• _Work instructions_
Each entry must be restated word for word.

• _Information provided_
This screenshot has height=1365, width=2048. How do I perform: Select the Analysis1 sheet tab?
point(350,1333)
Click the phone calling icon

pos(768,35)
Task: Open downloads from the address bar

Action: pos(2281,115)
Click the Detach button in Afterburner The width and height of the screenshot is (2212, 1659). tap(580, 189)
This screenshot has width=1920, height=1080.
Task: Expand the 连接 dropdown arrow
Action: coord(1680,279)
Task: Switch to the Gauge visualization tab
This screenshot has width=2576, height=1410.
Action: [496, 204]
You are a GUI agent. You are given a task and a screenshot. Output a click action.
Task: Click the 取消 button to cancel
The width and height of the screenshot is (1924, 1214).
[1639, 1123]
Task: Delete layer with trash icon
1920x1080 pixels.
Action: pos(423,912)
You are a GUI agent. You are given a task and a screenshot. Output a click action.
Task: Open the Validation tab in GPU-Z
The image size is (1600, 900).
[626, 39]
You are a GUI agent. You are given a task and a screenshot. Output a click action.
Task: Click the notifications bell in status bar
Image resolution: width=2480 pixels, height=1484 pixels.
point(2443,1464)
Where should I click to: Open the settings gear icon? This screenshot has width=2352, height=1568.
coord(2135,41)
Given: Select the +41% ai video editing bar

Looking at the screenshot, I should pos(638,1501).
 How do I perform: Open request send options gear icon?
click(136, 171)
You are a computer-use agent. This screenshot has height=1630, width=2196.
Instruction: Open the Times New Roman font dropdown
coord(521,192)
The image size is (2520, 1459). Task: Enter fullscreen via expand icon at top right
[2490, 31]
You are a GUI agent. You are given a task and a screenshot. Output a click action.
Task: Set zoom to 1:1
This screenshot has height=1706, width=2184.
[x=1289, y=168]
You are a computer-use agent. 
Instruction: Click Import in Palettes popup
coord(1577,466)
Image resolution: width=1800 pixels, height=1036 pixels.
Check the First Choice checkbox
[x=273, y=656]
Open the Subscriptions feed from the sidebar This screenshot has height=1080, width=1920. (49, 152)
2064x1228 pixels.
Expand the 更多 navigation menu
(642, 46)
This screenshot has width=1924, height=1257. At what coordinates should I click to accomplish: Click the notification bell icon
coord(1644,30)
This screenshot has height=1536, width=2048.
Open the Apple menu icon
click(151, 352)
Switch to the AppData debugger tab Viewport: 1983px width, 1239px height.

• _Answer for the task_
This screenshot has height=1365, width=2048. How do I perform: Select the Analysis1 sheet tab?
point(350,1333)
Click the phone calling icon

pos(768,35)
Task: Open downloads from the address bar

Action: pos(2281,115)
Click the Detach button in Afterburner The width and height of the screenshot is (2212, 1659). tap(580, 189)
This screenshot has width=1920, height=1080.
Task: Expand the 连接 dropdown arrow
Action: coord(1680,279)
Task: Switch to the Gauge visualization tab
This screenshot has width=2576, height=1410.
Action: [496, 204]
You are a GUI agent. You are given a task and a screenshot. Output a click action.
Task: Click the 取消 button to cancel
The width and height of the screenshot is (1924, 1214).
[1639, 1123]
Task: Delete layer with trash icon
1920x1080 pixels.
Action: pos(423,912)
You are a GUI agent. You are given a task and a screenshot. Output a click action.
Task: Open the Validation tab in GPU-Z
The image size is (1600, 900).
[626, 39]
You are a GUI agent. You are given a task and a screenshot. Output a click action.
Task: Click the notifications bell in status bar
Image resolution: width=2480 pixels, height=1484 pixels.
point(2443,1464)
Where should I click to: Open the settings gear icon? This screenshot has width=2352, height=1568.
coord(2135,41)
Given: Select the +41% ai video editing bar

Looking at the screenshot, I should pos(638,1501).
 How do I perform: Open request send options gear icon?
click(136, 171)
You are a computer-use agent. This screenshot has height=1630, width=2196.
Instruction: Open the Times New Roman font dropdown
coord(521,192)
The image size is (2520, 1459). Task: Enter fullscreen via expand icon at top right
[2490, 31]
You are a GUI agent. You are given a task and a screenshot. Output a click action.
Task: Set zoom to 1:1
This screenshot has height=1706, width=2184.
[x=1289, y=168]
You are a computer-use agent. 
Instruction: Click Import in Palettes popup
coord(1577,466)
Image resolution: width=1800 pixels, height=1036 pixels.
Check the First Choice checkbox
[x=273, y=656]
Open the Subscriptions feed from the sidebar This screenshot has height=1080, width=1920. (49, 152)
2064x1228 pixels.
Expand the 更多 navigation menu
(642, 46)
This screenshot has width=1924, height=1257. At what coordinates should I click to accomplish: Click the notification bell icon
coord(1644,30)
This screenshot has height=1536, width=2048.
Open the Apple menu icon
click(151, 352)
Switch to the AppData debugger tab Viewport: 1983px width, 1239px height.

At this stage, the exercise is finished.